**Brief**
Carry on the passage about Indian state budgets and fiscal deficits from the point where it stops, not the items after it.

**Page text**
#####
Limitations of Data Collection
- The absence of aggregation of individual State Budget data, a consolidated view of general government finances is not readily available.
- Every year, this data become available only after the publication of the Reserve Bank of India’s (RBI) Annual Study on State Finances, which become available in second-half of the fiscal year.
Analysis of States Budget
The analysis shows that these States together have managed to contain their fiscal deficits. Following are some of the findings from analysis of States’ finances.
- States have become fiscally prudent after the revenue contraction during peak COVID-19.
- Emergency provision of health spending during COVID-19 required Union-State fiscal coordination.
- To contain Fiscal deficit, States were able to re-prioritize their expenditure.
- The reduction in fiscal deficit is a combination of expenditure side adjustments, improved Goods and Services Tax (GST) collection and higher tax devolution due to buoyant central revenues.
- Non-GST revenues are also showing signs of recovery after the pandemic in most States.
Fiscal Challenges with States
- To contain the revenue deficit i.e. the reduction in fiscal deficit has not been accompanied by a corresponding reduction in revenue deficit.
- In 2023-24 (BE), out of 17 major States, 13 States have deficit in the revenue account.
- Out of 13 States, fiscal deficits in seven States are primarily driven by revenue deficits; the States being Andhra Pradesh, Haryana, Kerala, Punjab, Rajasthan, Tamil Nadu, and West Bengal. They also have large debt to GSDP ratios.
- For these seven States, their specific shares of revenue deficit in fiscal deficit for 202324 are: Andhra Pradesh (40.9%), Haryana (50.9%), Kerala (60.4%), Punjab (70.7%), Rajasthan (39.7%), Tamil Nadu (40.8%), and West Bengal (47%). The all State share of revenue deficit in fiscal deficit for the same year is expected to be 27%.
- An assessment of successive Finance Commissions since the Twelfth Finance Commission identified three States, i.e., Kerala, Punjab and West Bengal, as fiscally stressed States. The number of States that are now fiscally stressed has increased to seven (measured in terms of the level of revenue deficit).
What does it mean for general government macroeconomic stability?
#####
**Record extracts**
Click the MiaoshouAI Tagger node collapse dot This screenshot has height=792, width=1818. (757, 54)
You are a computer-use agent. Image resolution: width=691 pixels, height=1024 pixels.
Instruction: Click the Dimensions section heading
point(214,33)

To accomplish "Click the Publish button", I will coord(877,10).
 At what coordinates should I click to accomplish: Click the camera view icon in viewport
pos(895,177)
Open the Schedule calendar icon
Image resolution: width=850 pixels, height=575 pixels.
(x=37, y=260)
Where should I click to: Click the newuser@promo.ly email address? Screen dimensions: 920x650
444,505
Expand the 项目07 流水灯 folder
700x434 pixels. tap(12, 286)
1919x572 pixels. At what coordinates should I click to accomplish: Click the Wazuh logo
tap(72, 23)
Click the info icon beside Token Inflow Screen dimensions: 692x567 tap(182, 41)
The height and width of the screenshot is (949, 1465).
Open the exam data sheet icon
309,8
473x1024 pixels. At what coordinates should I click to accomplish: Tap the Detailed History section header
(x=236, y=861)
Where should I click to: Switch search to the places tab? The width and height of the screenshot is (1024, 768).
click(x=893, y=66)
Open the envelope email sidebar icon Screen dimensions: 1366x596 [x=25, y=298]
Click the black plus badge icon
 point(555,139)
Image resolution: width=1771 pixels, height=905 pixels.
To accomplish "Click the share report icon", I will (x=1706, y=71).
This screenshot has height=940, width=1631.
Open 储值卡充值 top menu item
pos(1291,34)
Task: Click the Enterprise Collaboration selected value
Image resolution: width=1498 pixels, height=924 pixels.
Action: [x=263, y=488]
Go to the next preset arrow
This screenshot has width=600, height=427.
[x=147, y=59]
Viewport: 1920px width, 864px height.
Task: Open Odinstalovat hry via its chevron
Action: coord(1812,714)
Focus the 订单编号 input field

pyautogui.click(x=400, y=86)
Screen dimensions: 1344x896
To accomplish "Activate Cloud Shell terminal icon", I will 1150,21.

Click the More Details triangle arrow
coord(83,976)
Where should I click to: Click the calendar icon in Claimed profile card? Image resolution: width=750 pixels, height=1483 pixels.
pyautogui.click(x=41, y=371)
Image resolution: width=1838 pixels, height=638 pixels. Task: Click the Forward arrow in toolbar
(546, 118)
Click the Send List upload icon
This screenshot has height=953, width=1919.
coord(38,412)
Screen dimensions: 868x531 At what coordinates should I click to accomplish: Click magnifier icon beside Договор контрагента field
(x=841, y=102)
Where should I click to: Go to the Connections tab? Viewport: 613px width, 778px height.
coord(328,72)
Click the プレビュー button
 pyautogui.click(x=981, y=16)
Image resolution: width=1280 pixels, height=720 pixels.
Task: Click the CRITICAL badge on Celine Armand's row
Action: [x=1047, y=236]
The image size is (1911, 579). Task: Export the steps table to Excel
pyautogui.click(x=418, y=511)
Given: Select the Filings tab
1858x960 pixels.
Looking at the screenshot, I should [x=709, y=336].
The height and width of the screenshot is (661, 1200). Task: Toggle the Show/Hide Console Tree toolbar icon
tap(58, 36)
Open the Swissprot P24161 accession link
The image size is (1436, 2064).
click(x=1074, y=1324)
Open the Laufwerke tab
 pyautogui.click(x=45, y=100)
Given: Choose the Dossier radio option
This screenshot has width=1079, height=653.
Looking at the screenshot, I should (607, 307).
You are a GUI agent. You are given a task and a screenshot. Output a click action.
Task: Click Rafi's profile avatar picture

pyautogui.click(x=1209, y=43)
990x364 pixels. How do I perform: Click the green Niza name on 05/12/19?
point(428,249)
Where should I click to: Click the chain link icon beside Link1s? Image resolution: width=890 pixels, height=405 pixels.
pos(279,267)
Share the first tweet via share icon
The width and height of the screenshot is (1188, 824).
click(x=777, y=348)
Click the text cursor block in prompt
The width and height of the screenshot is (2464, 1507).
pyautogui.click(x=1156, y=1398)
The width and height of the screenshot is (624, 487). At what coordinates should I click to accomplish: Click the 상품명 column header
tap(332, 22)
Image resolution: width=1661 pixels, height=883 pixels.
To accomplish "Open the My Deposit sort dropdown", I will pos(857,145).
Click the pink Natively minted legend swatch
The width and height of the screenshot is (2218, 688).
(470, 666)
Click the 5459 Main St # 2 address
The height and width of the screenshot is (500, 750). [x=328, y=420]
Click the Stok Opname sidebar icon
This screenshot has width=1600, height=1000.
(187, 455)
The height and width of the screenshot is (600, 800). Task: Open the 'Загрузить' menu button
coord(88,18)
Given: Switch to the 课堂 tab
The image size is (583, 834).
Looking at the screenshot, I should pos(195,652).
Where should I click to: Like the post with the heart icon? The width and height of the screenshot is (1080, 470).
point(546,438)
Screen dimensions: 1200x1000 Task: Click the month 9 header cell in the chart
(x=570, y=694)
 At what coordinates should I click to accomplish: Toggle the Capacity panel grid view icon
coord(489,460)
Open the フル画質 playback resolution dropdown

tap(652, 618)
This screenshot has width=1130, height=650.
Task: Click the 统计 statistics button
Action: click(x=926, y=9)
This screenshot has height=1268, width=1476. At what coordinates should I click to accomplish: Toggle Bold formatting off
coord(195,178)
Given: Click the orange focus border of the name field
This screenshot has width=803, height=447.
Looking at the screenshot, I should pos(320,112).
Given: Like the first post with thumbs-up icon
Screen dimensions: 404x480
#####
**Written answer**
- The combined fiscal deficit of these States is 3.71% of GSDP when the all-State average for the same is 2.9%
- Their combined revenue deficit is 2.15 % of GSDP, when the all-State revenue deficit is 0.78%;
- Their combined debt ratio is higher than the Finance Commission recommended debt ratio for all States for the year 2023-24. These States together contribute around 40% to India’s GDP.
Why Fiscal Stability of States matter?
- To ensure higher States specific growth
- Some of these States have also been big drivers of public capital expenditures
- Some States are favoured investment destinations of private investors.
After examining the data from the last 20 years, revenue deficit had almost disappeared from State Budgets before COVID19. However, the re-emergence of revenue deficit in recent years should take the focus back on the management of revenue deficit by creating an incentive compatible framework.
The following measures can be considered.
- Interest-free loans to the States by the Union Government may be linked to a reduction in revenue deficit. This will help eliminate the possibility of a substitution of States’ own capital spending and also prevent the diversion of borrowed resources to finance revenue expenditure.
- A defined time path for revenue deficit reduction with a credible fiscal adjustment plan would help restore fiscal balance and improve quality of expenditure.
- A forward looking performance incentive grants could also be considered for a reduction of revenue deficit. In this context, different approaches provided by earlier Finance Commissions can be considered to decide the framework of the incentive structure.
A macro view is essential for management of States’ finances. The coordination between Centre and State along with recommendations of Finance Commission can led to Fiscal Prudence.